Start of AVAILABLE DATA

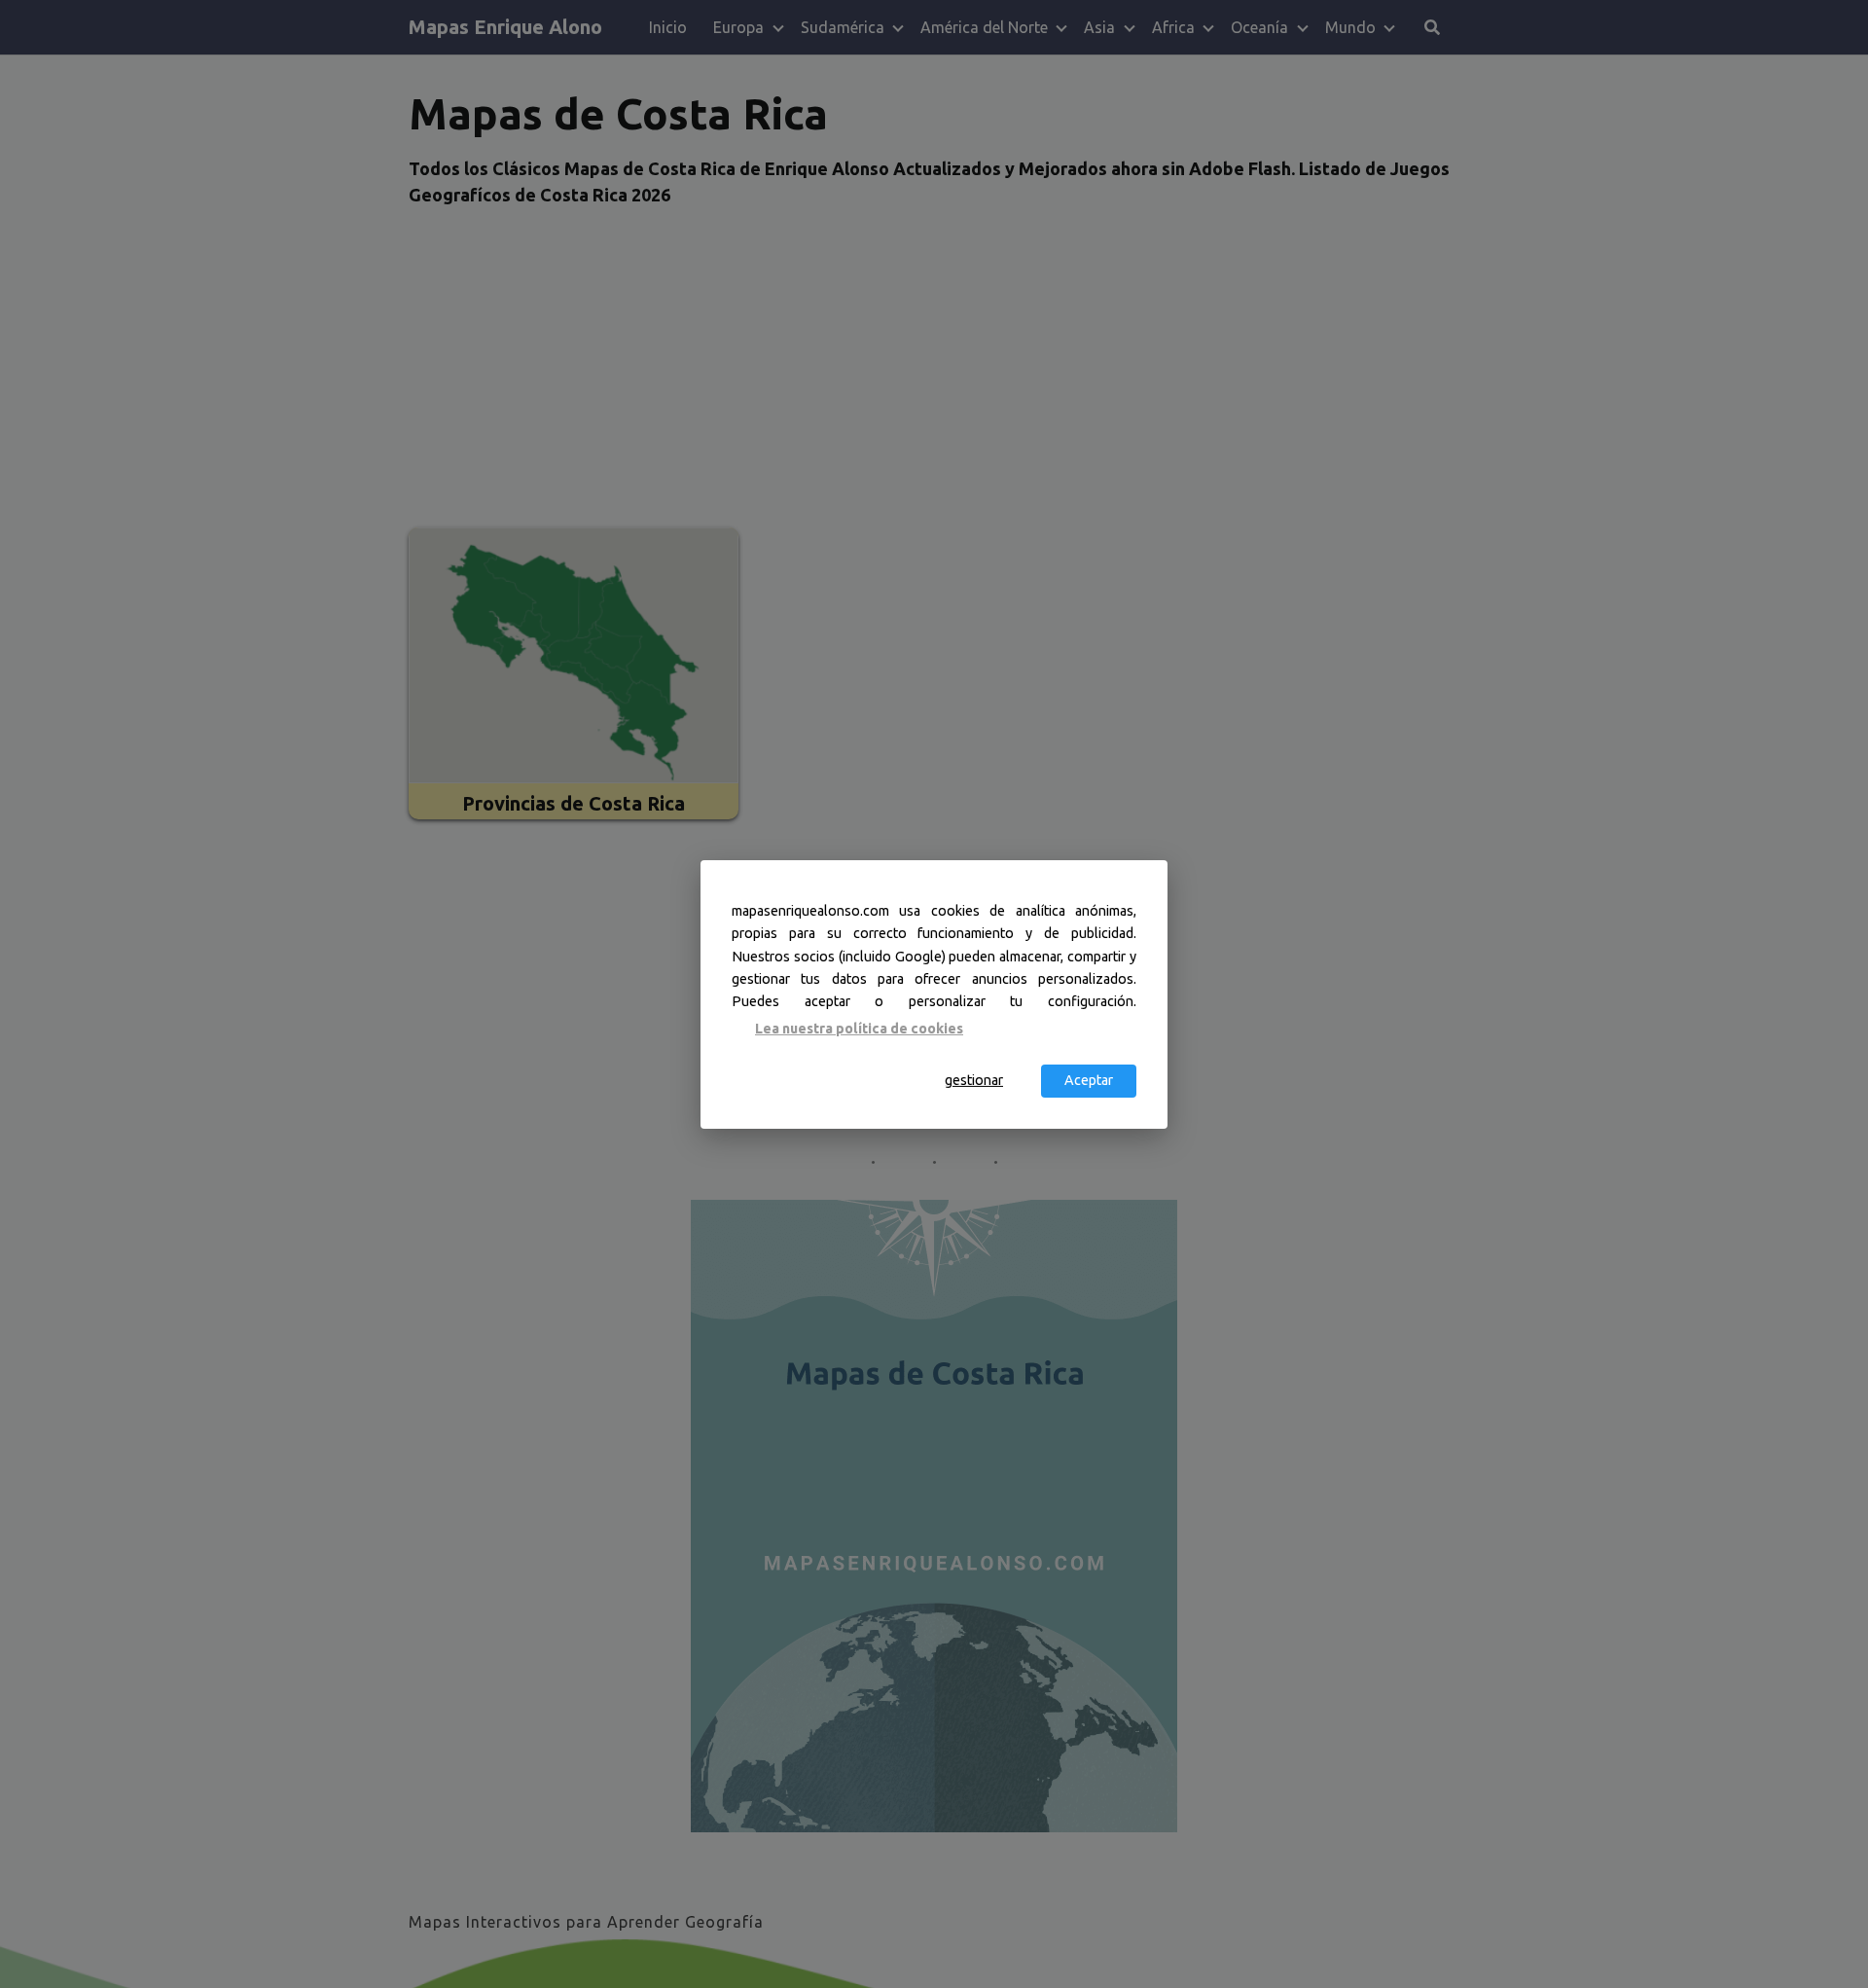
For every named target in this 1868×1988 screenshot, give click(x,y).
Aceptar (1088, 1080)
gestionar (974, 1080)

End of AVAILABLE DATA
Start of AVAILABLE DATA

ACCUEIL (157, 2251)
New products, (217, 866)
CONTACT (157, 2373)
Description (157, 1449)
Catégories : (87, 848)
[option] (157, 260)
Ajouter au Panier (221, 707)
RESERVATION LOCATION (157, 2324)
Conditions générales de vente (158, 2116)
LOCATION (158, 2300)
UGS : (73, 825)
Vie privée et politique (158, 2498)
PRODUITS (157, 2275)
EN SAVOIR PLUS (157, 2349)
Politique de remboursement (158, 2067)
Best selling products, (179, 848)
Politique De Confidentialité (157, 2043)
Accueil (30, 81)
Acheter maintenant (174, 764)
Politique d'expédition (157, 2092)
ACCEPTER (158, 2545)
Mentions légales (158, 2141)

End of AVAILABLE DATA

Only the lines above from the line with "Politique de remboursement (158, 2067)" to the line with "Mentions légales (158, 2141)", those two lines included, should be reproduced exactly.

Politique de remboursement (158, 2067)
Best selling products, (179, 848)
Politique De Confidentialité (157, 2043)
Accueil (30, 81)
Acheter maintenant (174, 764)
Politique d'expédition (157, 2092)
ACCEPTER (158, 2545)
Mentions légales (158, 2141)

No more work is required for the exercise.